Włożyła obrazek Tadzia w tekturę, poczem usiadła i napisała list.
— Kochana babciu cioteczna Nancy,
Ciotka Elżbieta poleciła mi przesłać ci moją fotografję, ale mnie się zdjęcie nie podoba, bo wyglądam na niem zbyt brzydko, więc posyłam natomiast inną podobiznę mojej osoby. Ten portrecik namalował artysta, zaprzyjaźniony ze mną. Zupełnie tak wyglądam, gdy się uśmiecham i gdy mam grzywkę. Pożyczam ci tylko ten portrecik, nie mogę ci go podarować, bo on ma wysoką wartość.
P. S. Nie jestem taka głupia, jak ci się zdaje.

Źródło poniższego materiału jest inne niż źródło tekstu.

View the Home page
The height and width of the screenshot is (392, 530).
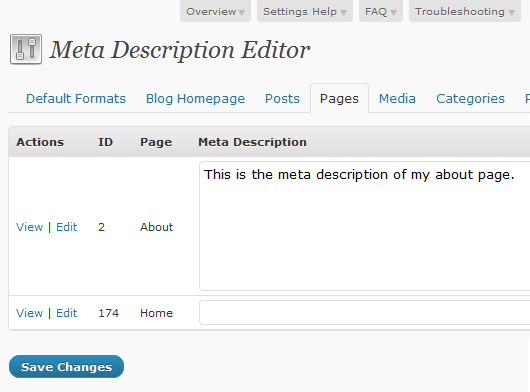pos(29,313)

P. S. 2. Nie jestem wcale głupia”.
Emilka włożyła list do paczki, oszukując tem samem bezwiednie urząd pocztowy i wyszła z domu, aby nadać przesyłkę. Skoro już wychodziła z poczty, odetchnęła z ulgą. Droga do domu wydała jej się bardzo przyjemna. Przyroda śmiała się do niej. Emilka zaczęła układać wiersz o wiośnie. Niema prawdziwego poety, któryby nie napisał przynajmniej jednego wiersza o wiośnie.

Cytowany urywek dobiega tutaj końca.